The traditional reminders of the details of the Gospel’s Easter portraits are so familiar that finding creative ways to engage that experience can be a challenge.

Sometimes an encounter, or a combination of encounters, can bring fresh insight into a familiar framework, and such was the case for me recently.

The first was a series of Lenten reflections via Zoom with Grace Episcopal Church in Fort Wayne, Indiana.

A group of thoughtful pilgrims spent a few weeks considering the Gospel’s “journey to the cross” as a paradigm for the faith pilgrimage itself, even in our personal experience.

The second was the Lectionary text for Palm Sunday that featured Paul’s early Christology in chapter two of his Philippians letter.

In that passage, Christ, in the “form” of God, did not consider that privilege of equality as something to be used for his own advantage, but “emptied himself,” taking the “form” of a servant, being found in human “form,” thereby giving early expression to what would later become a doctrine of incarnation.
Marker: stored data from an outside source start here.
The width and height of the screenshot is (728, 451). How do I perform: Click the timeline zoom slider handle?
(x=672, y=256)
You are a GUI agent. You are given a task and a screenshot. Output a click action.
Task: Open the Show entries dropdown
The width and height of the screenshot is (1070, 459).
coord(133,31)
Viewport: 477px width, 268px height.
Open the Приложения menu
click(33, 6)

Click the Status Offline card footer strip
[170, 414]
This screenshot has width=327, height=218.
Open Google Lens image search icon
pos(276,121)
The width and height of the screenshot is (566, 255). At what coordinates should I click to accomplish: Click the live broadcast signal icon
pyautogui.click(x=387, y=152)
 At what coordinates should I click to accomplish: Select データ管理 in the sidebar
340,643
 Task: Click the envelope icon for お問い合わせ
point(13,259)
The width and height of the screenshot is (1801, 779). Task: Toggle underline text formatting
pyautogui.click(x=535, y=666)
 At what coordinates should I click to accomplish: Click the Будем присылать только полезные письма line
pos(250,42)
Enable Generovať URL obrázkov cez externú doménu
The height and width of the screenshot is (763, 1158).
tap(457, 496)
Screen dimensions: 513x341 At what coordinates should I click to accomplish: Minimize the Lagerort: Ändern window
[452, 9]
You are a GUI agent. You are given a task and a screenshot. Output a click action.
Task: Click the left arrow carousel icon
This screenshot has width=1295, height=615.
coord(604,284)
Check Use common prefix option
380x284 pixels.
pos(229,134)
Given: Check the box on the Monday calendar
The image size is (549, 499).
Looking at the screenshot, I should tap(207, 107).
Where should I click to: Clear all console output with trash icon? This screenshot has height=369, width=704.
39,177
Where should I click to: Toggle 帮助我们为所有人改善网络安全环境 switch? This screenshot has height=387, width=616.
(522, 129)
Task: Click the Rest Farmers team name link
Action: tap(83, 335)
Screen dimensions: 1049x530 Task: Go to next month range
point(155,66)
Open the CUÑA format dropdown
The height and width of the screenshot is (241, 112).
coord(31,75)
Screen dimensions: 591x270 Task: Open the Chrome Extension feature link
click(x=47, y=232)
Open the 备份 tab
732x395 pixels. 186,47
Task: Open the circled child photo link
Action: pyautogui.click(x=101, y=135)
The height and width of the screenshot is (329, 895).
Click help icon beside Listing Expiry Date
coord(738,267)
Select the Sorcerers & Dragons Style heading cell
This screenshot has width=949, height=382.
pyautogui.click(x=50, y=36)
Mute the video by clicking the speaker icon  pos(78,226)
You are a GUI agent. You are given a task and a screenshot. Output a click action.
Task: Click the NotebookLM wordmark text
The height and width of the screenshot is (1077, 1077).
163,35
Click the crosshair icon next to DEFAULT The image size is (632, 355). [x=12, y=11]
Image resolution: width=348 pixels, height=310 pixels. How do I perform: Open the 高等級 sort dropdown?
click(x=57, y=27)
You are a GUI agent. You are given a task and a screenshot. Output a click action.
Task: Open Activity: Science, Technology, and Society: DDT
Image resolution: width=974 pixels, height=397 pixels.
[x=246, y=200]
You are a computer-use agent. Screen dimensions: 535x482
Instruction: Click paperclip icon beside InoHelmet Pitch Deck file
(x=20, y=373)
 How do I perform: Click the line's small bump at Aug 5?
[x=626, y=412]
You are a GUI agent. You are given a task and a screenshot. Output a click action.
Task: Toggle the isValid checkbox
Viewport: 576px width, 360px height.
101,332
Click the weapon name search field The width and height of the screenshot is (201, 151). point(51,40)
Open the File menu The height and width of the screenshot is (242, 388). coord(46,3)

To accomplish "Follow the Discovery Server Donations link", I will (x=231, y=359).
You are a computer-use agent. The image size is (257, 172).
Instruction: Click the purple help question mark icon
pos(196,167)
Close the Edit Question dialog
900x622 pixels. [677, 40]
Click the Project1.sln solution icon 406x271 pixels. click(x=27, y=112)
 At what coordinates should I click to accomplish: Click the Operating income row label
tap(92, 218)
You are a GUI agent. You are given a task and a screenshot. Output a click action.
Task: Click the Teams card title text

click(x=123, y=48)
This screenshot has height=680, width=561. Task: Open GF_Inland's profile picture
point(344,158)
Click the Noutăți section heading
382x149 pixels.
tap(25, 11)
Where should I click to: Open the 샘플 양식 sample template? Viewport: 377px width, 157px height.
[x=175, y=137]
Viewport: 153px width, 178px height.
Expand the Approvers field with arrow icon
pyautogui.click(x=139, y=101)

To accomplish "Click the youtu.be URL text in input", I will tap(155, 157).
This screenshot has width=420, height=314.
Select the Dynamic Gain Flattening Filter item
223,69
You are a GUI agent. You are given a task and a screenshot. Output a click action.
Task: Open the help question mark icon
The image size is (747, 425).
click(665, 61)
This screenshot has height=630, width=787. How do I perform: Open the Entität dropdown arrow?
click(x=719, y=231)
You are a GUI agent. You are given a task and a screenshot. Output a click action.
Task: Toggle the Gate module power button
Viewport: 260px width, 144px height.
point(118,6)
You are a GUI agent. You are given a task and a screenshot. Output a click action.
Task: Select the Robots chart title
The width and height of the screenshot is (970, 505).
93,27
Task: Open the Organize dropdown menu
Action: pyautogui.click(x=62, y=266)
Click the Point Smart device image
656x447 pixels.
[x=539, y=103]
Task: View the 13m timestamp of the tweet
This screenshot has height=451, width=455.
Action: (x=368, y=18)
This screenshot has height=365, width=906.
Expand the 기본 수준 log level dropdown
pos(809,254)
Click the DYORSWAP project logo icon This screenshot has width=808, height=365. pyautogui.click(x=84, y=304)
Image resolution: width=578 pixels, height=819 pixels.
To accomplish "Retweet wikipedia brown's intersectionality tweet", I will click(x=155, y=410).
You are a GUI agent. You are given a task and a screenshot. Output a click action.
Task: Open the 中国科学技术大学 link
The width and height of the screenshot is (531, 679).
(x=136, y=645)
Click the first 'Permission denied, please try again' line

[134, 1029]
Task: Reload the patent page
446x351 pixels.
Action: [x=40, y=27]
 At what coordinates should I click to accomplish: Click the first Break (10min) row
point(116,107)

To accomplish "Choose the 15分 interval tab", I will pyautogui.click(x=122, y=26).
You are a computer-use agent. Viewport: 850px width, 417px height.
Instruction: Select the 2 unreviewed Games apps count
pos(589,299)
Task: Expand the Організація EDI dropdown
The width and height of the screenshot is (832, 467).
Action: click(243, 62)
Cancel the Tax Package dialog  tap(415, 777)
This pair of encounters has focused some new light on the question of what a covenant faith – such as we affirm in our embrace of the revelation that comes in and through our passion week and Easter experience – offers us in our understanding of God and of religious experience in general.

A natural or “default” understanding that seems prevalent in human experience is that God (or the gods) stands above human experience with power and authority, rewarding righteousness and obedience with good things, and punishing disobedience and other forms of unrighteousness with bad things.

A covenant faith modifies that with a concept of God that does not “lord it over” history and human experience.

Rather, God enters into both, participating in its ambiguities and struggling in a partnership that works cooperatively to reconcile the alienated, to bring wholeness to the broken, and to make justice the character of the human family.

In the Hebrew Bible, this covenant partnership is woven into the fabric of the testimony from creation, through the drama of the patriarchs, the Exodus experience, the foundational concept of the nation, and the prophets.

Also, the vision of Messiah, which points to the future, captures the fulfilment, both in and beyond history, of this covenantal and relational understanding of God.

The Christian disclosure of this understanding comes to pivotal focus in the narrative of Holy Week. The “Word who has become flesh” enters into the deepest and darkest levels of suffering at the hands of deliberate human cruelty, giving ultimate expression to the long-standing covenant promise: “I will be with you.”

The empire and its religious allies gave it their best shot in their assault on the simple yet profound truth that God is more interested in community than power, more on the side of the exploited than the exploiters, more committed to justice than to the privileged status of the self-secure.

Their efforts weren’t enough to defeat the disclosure of the character and agenda of God as the “Holy One” who enters, personally and decisively, into human experience, embracing its struggles and creating community to express in real time with real issues the work of the original covenant maker.

Beyond the appropriate remembrance of the agony of the cross and the victory of Easter, where the image is the coming from behind to pull out a victory in overtime, there is the deeper message of what kind of God this is.

A God who is willing to (and does) abandon “godness” for the sake of covenantal solidarity with humanity offers a deeper and more profound concept of what is “godly” than a more triumphalist theology might suggest.

I’m grateful for fresh light for the Easter path this year, thanks to some thoughtful fellow pilgrims and a new look at a familiar text.

It is inevitable that we look at our covenant faith through the lens of Easter, but it is also helpful to look at Easter through the lens of our covenant faith.